TASK TO CARRY OUT: How many lines in the entries below contain the string "link", treating uppercase and lowercase letters as different? Reply with only the number.

.....

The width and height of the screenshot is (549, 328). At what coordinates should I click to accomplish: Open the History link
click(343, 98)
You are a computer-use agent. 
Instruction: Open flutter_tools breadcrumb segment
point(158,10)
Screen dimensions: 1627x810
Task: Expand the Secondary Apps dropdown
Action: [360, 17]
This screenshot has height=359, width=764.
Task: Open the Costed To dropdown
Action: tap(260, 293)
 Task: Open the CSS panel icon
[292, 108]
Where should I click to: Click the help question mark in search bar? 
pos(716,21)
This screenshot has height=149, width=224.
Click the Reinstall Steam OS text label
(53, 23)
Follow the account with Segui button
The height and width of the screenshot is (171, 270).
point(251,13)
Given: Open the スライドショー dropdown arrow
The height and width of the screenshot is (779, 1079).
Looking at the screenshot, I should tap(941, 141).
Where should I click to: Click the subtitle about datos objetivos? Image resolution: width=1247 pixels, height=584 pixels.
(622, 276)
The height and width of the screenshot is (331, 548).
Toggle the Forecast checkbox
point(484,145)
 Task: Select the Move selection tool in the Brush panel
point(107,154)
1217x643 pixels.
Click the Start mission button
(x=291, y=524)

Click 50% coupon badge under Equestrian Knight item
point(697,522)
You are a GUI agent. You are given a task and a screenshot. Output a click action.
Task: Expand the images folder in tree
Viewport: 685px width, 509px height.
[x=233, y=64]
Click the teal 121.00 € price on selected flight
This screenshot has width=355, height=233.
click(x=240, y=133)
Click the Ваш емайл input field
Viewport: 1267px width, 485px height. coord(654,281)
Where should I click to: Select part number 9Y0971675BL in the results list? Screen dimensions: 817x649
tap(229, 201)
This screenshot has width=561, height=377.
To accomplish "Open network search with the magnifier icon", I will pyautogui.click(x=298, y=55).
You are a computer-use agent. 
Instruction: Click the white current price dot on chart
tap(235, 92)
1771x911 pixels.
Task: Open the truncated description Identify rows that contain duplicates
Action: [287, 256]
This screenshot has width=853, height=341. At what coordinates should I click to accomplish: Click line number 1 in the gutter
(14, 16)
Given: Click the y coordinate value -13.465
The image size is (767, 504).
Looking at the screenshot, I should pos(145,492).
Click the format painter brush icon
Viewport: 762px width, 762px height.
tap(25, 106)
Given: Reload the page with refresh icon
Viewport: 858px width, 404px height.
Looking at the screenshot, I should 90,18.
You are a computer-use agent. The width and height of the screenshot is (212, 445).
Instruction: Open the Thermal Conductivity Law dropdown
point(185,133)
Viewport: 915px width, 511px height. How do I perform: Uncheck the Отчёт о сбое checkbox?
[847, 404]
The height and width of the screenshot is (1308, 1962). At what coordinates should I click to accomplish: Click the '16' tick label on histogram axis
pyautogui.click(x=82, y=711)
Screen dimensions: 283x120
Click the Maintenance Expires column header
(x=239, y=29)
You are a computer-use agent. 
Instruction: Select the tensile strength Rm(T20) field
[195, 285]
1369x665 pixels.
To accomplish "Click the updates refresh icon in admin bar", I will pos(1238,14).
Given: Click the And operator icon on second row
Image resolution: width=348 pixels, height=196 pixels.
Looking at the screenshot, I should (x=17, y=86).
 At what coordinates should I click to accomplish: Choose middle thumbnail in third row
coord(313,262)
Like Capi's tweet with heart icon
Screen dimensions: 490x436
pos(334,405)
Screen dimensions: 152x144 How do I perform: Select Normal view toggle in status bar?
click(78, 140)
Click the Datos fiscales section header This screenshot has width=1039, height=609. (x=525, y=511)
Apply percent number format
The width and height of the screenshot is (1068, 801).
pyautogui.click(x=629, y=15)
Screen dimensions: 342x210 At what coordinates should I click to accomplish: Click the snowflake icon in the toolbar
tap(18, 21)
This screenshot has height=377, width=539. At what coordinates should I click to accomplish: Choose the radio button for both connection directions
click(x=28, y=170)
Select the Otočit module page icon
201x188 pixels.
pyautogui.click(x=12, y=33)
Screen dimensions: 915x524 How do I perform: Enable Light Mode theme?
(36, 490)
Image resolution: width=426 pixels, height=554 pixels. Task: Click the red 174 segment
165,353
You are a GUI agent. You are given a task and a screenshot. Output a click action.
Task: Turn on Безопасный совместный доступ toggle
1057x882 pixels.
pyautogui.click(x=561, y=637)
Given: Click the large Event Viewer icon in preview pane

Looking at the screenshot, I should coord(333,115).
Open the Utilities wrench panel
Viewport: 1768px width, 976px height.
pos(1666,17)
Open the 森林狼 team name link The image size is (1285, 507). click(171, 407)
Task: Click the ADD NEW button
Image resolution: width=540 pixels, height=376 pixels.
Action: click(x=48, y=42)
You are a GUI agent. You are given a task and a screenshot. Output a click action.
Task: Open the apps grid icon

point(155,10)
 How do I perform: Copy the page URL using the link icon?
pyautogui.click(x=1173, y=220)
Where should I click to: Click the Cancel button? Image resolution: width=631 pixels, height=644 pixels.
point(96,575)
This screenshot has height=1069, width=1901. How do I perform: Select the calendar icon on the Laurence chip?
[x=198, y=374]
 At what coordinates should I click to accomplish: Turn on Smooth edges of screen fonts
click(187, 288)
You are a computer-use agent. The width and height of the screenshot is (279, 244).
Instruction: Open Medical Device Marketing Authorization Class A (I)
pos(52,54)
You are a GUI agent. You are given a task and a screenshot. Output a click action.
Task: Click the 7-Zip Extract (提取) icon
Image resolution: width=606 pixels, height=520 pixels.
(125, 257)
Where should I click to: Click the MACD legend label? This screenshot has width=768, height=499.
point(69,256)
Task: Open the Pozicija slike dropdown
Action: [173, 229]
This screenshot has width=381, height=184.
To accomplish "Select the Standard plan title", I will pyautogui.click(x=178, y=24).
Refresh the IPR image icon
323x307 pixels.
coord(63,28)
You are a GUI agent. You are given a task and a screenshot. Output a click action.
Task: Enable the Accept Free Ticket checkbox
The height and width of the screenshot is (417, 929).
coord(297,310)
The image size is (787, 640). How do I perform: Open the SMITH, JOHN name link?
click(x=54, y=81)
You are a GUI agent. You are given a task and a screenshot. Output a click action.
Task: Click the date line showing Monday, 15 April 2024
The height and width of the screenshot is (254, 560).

.....

RESULT OF THE EXERCISE: 4